Saturday, June 11, 2005

It is nearly 10 years since the event that sparked dotcom investment mania: the August 1995 initial public offering of Netscape Communications, the company that created the first internet browser.

Quickly overtaken by Microsoft, Netscape was bought less than four years later by America Online and has seen its share of the browser market shrink to about 2 per cent.

It is ironic, then, that ideas hatched at Netscape are helping to advance a fresh round of innovation on the internet and that Google, Microsoft's newest adversary, is one of the first beneficiaries.

The internet browser was the platform on which a generation of dotcom businesses was launched. For consumers, however, the experience has not always been a pleasurable one. Waiting for a web page to load, even with a broadband connection, can be tedious.

Each request for more information, or each step in an online transaction, requires a new web page to be downloaded.

The lack of immediacy has turned the browser into a virtual bottleneck, making any action on the internet disjointed and limiting the sort of experiences that digital businesses can create for their online customers.

That is where some of Netscape's ideas from the late 1990s are starting to come into play. Through a computer language called JavaScript, the company started to think about ways of planting a greater degree of intelligence inside browsers.

Along with new communication protocols, this would partly automate the flow of information from the internet and create more responsive browsers.

"Our original intent with JavaScript was to enable client-side applications that did not have to reload pages from servers to respond to user input, and that offered a rich graphical toolkit to script authors," says Brendan Eich, the Netscape developer who created the language.

The idea, however, ran aground during the browser wars with Microsoft, as parts of the technology were adopted as standard to all browsers and others fell behind. The result was "premature standardisation, fragmentation and developer frustration," says Eich. It has taken Google and a handful of other online innovators to show how far things have progressed.

Eric Schmidt, chief executive officer of the search engine company, enthuses over what he calls the "technological breakthrough" represented by Google Maps, a service that was launched in test form earlier this year.

Call up a map, and the software automatically fills in an area beyond that shown on the screen: scroll in any direction and the new parts of the map come into view, avoiding any delay that would come from sending a new request to the server.

Big progress

Several things have happened to make this sort of advance possible.
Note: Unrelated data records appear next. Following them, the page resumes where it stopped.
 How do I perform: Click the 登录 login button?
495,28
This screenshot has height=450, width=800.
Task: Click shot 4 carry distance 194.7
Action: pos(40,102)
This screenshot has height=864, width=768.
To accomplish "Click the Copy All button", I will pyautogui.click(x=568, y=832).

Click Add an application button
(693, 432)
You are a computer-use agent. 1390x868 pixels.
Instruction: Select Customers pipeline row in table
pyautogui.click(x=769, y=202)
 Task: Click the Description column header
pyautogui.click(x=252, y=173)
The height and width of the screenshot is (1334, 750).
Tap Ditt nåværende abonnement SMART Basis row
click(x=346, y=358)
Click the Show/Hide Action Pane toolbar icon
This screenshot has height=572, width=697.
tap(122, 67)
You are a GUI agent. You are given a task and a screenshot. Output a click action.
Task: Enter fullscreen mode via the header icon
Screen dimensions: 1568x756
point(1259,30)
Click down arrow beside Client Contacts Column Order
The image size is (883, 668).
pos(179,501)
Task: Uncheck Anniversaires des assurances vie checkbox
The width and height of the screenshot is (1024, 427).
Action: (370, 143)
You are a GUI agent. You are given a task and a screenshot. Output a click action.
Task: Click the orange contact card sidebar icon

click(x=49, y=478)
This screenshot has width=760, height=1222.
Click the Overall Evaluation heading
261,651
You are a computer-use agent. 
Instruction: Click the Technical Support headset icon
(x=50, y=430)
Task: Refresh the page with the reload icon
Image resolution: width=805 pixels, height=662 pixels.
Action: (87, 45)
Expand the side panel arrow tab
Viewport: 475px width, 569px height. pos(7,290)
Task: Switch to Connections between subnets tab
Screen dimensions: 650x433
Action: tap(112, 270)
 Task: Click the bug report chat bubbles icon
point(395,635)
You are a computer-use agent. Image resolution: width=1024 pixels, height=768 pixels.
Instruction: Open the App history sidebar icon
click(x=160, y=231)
One is a question of time: the various technology standards that needed to be embedded in browsers to make these more sophisticated internet-based applications work have only been around for the past year or so, says Stewart Butterfield, co-founder of Flickr, a photo-sharing website.

"We've been waiting to use a lot of these technologies for a long time," he says.

The experimentation of a prominent company such as Google has certainly added to the recent wave of interest among web developers. Also, the new movement received a push earlier this year when a name was coined for it: Ajax, an acronym that alludes to a number of the technological elements that are involved.

While web developers argue over the accuracy of the term, and whether parts of the Ajax technology package are replaceable, it has at least provided a banner under which the supporters of more sophisticated web-based applications can rally.

Early adopters of the technology claim that it has led to a greatly improved customer experience, though such claims remain subjective. Flickr, which entered a crowded market, owes much of its success to the way it has used Ajax-like technologies to allow users to find and sort their pictures more easily, says Butterfield. "It gives a much greater return on the user's time."

Udi Manber, CEO of A9, the search engine owned by Amazon.com, adds that companies such as his have barely scratched the surface when it comes to exploring the potential of the technology. Start typing a word into the search box on one of A9's test pages, for example, and the search results automatically reorder themselves in real time, anticipating the user's request before it is even completed.

As online applications such as this become more responsive, they could start to reduce the need for software applications that run on a user's PC. Schmidt compares this to the debate that raged in the technology world a decade ago about so-called "thin clients" stripped-down terminals that could draw on centralised servers for data storage and processing power.

His employer at the time, Sun Microsystems, once hoped to use such machines to circumvent Microsoft's monopoly on the desktop PC.

Applications

Could Google or some other company one day produce internet-based applications to rival those of Microsoft for example, by giving users access to a word processor and unlimited storage on centralised servers?

Schmidt plays that possibility down. Applications running in a browser will never be able to draw on the full resources of a PC that an operating system can, he says.

Some of the flaws that have been inherent in internet-based applications, however, are starting to fall away. For any company that lives on the web, says Manber, the sum of all these small advances in user experience will be significant. When your customer is at the end of a mouse, he adds: "Seconds count."